Inez was a homemaker and a poet. She came from a small Iowa town and was not well educated. An aunt who had met him in Lawrence, Kansas introduced her to Ed Thorson, so to speak, where he was working at the time. They corresponded for some time and then, never having met, agreed to marry. The first time they met was at the time of the wedding. Inez continued her education in night schools and however she could. Later she was embarrassed by her letters to Ed and destroyed them, as her language had been uncultured. By then, of course, she had become very refined and was publishing poetry all over the country. In our family we all used to say of Inez, "She publishes poems in the Saturday Evening Post." Actually, most of her publishing was in lesser journals, but she literally published hundreds of poems. I have a collection of them.
The Ed Thorsons had three children: Chester, Ramona and Hazel. Chester was often used as an example for all of us. He was frequently cautioned against going barefooted because of the possibility of stepping on a rusty nail and getting tetanus, which is exactly what he did. To make matters worse, he put off telling anyone because he had been told not to go out without his shoes. He died a agonizing death at the age of 8.
Ramona apparently takes after her mother. She is very proper and sweet and precise in speech. Her story is that in her 20s she saw an ice show and thought that she would like to be a skater. She took lessons and practiced hard and one day someone saw her skating at The Winterland in San Francisco and asked if she would like to be in the Ice Capades. So she joined the Ice Capades and found that she was much older than all the other girls. Fortunately she had taken the precaution of lying about her age. When the girls found out how old she was they called her Mama.

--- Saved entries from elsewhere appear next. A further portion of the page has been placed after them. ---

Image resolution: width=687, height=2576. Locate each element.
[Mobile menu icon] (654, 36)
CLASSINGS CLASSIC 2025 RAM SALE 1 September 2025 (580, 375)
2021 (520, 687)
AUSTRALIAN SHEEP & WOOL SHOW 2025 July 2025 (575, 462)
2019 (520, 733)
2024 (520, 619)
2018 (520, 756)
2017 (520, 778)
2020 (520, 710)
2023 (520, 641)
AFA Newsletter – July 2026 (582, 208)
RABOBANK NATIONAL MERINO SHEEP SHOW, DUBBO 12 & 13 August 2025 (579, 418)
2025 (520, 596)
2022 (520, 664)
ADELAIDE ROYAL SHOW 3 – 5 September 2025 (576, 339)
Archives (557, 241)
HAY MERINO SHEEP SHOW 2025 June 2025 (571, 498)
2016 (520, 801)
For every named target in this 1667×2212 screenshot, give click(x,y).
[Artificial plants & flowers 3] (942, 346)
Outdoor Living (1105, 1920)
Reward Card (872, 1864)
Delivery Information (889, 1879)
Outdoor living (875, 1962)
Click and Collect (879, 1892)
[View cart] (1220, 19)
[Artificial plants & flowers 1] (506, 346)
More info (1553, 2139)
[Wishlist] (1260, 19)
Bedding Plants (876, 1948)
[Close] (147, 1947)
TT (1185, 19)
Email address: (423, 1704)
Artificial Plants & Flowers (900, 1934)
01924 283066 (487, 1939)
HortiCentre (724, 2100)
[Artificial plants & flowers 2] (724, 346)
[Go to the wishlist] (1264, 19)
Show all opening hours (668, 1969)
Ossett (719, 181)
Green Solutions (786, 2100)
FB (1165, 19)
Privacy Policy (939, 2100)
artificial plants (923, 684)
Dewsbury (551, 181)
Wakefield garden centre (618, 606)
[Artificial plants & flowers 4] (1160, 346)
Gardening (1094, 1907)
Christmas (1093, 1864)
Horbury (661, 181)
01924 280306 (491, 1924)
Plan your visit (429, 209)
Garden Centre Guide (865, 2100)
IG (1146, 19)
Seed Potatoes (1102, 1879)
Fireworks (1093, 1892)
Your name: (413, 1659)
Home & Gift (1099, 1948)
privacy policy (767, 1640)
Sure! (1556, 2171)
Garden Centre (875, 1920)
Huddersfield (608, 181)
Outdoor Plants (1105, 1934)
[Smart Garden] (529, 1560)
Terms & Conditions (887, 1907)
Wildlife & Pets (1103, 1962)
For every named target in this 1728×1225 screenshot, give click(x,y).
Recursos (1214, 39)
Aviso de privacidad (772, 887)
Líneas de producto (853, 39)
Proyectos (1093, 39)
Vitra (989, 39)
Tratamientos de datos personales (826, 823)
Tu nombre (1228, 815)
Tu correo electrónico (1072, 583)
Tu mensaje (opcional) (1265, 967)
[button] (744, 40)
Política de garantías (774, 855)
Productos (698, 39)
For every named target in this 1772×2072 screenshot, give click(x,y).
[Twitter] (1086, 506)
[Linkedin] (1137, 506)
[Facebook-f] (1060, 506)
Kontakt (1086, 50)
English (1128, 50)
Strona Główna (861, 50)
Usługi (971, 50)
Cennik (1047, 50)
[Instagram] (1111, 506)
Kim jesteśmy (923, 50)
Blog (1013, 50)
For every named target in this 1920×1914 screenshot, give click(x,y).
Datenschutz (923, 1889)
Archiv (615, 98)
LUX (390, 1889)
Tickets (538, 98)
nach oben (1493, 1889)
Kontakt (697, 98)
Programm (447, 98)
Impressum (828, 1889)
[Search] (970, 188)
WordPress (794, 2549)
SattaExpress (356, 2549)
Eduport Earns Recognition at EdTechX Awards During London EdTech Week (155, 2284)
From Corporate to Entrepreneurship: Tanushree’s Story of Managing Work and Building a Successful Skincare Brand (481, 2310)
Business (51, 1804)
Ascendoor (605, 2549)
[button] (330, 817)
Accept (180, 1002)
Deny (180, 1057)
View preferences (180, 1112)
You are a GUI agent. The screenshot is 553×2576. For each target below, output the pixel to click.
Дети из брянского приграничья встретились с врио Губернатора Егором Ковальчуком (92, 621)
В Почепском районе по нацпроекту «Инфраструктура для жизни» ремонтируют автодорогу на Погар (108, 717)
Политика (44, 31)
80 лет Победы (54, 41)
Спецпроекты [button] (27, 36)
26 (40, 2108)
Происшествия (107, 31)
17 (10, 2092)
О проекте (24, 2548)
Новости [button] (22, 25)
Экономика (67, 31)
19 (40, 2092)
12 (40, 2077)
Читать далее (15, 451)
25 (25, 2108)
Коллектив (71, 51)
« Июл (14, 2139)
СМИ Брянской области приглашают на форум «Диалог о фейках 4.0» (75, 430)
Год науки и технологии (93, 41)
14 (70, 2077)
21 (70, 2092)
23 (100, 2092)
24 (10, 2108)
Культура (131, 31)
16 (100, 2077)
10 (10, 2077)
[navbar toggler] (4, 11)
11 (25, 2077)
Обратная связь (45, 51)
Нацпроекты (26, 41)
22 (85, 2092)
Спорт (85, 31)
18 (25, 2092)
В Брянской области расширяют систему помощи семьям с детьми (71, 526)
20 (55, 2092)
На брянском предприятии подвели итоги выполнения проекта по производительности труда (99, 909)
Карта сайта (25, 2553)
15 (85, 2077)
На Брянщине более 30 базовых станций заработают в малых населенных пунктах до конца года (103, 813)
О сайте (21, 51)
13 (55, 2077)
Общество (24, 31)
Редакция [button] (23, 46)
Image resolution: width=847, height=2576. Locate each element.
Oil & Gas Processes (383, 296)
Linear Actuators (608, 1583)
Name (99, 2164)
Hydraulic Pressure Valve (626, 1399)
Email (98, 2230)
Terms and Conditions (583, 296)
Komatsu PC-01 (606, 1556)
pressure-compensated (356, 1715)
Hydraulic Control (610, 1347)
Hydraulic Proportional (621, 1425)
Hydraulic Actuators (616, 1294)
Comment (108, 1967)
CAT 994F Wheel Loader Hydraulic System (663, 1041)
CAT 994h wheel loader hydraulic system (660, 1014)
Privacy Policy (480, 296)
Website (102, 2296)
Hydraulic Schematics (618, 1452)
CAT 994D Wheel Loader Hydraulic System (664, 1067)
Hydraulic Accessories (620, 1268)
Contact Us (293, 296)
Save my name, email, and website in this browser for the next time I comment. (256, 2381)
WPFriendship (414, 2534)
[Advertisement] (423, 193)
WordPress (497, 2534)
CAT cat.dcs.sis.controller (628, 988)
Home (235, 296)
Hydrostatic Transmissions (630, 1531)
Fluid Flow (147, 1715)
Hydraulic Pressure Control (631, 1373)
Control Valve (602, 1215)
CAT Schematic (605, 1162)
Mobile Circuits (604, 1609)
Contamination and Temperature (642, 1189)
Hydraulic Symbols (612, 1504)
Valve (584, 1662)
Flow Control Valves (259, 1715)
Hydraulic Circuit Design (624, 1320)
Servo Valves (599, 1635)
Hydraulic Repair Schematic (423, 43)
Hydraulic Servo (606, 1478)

John was married with a family, but his wife was in an asylum with no hope of recovery when he met and fell in love with Ramona. He followed her tour around the country wooing her. After two years with the Ice Capades, Ramona went to California and, as soon as John could get a divorce, they were married. She helped raise John’s sons, but they had no children of their own. John was quite well-to-do. He had been asked by the Portuguese farmers in Marin County to be their real estate agent, as they didn’t trust anyone not Portuguese. John King (a shortened version of a longer Portuguese name) had no experience in real estate but they told him he could learn. People from San Francisco were buying land over in Marin County so the farmers were able to get high prices, and John was able to take his percentage. He and Ramona have lived well all their married lives and traveled extensively. Ramona says she would read about an interesting place and say to John, "Let’s go there," and they would go.
Hazel has recorded a lengthily and interesting life history, so we know a lot about her life. I would say that she takes after the Swedish ancestors. She married a young Naval Officer fresh from the Naval Academy, and spent many years around Naval bases as he was stationed around the world. Their son, Terry Hutchin, has put together an extensive database from many sources, including this one. I have that in Ceda’s computer and Hazel’s transcribed life history on paper. They are well worth reading. Hazel’s marriage disolved and she went back to her maiden name, so she is a Thorson. Hazel has the picturesque speech of so many of our family members. She is a delight to talk with.